Activity then rolls seamlessly into Bonfire Night and then, after a slight lull, Black Friday and Cyber Monday (again the result of trying to extend Black Friday from one day to a long weekend).
Once the hysteria has reached boiling point we are then reminded of last ship dates to guarantee Christmas delivery and, depending on the success of trade, the possibility of Christmas sales (that used to historically start on Boxing Day) starting even before Christmas!
Black Friday alone has become such a fixture in the retail calendar that, according to the most recent predictions from Retail Week, Black Friday is set to break the £2 billion barrier with 33.5 per cent of consumers planning to buy something - but where, when and what is in the retailers’ hands as they take back the reins of this pre-Christmas mega sale.
The consumer is now in control
In the past, promotions were driven by the need to shift end of season stock, as a reaction to an unforeseen sales slowdown, or around key events such as Mother’s Day or Christmas. Mike Watkins, Head of Retailer and Business Insight at Nielsen UK, emphasised that “the challenge we have is that shoppers’ no longer think in this way.”
The recession and discounting trends within the sector have fundamentally changed the consumers shop. Research from Conlumino reveals that 75 per cent of consumers would rarely buy certain products at full price, and 62 per cent say they wait to buy until a product is on offer or discounted.
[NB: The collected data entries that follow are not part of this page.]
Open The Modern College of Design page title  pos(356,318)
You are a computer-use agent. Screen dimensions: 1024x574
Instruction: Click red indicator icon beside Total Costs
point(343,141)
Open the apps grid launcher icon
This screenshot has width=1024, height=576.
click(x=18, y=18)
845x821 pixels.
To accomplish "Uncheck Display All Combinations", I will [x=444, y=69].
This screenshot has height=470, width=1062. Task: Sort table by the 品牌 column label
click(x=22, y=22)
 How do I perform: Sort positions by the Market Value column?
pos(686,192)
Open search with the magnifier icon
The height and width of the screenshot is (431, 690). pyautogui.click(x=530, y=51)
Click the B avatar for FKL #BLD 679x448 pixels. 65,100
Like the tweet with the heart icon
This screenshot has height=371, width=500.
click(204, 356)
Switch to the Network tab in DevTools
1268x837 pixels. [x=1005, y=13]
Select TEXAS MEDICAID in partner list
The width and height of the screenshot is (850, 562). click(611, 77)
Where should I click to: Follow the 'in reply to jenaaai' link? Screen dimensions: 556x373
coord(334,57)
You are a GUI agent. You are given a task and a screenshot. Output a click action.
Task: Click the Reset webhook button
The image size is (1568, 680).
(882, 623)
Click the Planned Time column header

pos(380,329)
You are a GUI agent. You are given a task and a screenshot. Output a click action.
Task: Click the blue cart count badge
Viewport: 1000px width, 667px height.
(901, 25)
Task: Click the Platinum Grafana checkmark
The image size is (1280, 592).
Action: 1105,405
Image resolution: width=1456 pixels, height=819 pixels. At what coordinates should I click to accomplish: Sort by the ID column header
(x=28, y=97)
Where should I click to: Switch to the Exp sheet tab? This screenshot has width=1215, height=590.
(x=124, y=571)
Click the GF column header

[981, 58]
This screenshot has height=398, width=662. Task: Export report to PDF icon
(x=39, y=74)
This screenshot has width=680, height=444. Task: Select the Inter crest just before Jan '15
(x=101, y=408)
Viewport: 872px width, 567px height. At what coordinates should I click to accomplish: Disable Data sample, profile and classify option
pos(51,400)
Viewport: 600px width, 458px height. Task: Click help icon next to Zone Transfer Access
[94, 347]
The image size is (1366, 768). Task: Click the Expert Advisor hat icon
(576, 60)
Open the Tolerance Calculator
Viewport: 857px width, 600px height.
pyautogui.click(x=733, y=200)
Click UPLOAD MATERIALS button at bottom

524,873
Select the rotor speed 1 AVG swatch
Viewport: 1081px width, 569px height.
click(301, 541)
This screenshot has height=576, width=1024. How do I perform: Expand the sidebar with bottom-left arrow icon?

In today’s digitally enabled world consumers can shop for anything, anytime from anywhere. No longer are retailers, distributors or brands in control - it is the consumer that is firmly in the driving seat. “Put simply,” said Mike Watkins, Head of Retailer and Business Insight at Nielsen UK. “We should now consider ripping up the old rule books for promotional strategy.” As such, retailers need to find a way to play their cards better to make the most of this new consumer mind-set.
This prolongation of the promotional period has certainly been a retailer and brand driven reaction not least to try and “spread the load”. On 2014, such was the Black Friday phenomenum that many retailers struggled to cope with the massive business upsurge during one day leading to logistics, IT, customer care and wider general business issues.
Of course the major activity is being driven by the major players, however Black Friday generates additional footfall in most town centres and online and there is no reason why the smaller independent sports retailer cannot take advantage of this new sales opportunity.
According to Dominic Allon, Europe vice president and managing director of Intuit QuickBooks there are five key things that owners of smaller retail organisations should consider when preparing their business for their Halloween-to-Black- Friday-to-Christmas activity.
1. Giving the right discount
Shop owners must be smart with the discounts they offer and make sure they are still able to make a profit while remaining competitive.
2. Buy first, return later
Smaller retail owners must think beyond the Black Friday weekend and factor in the chance of returns into their finances, otherwise they could fall short when predicting their profit and loss.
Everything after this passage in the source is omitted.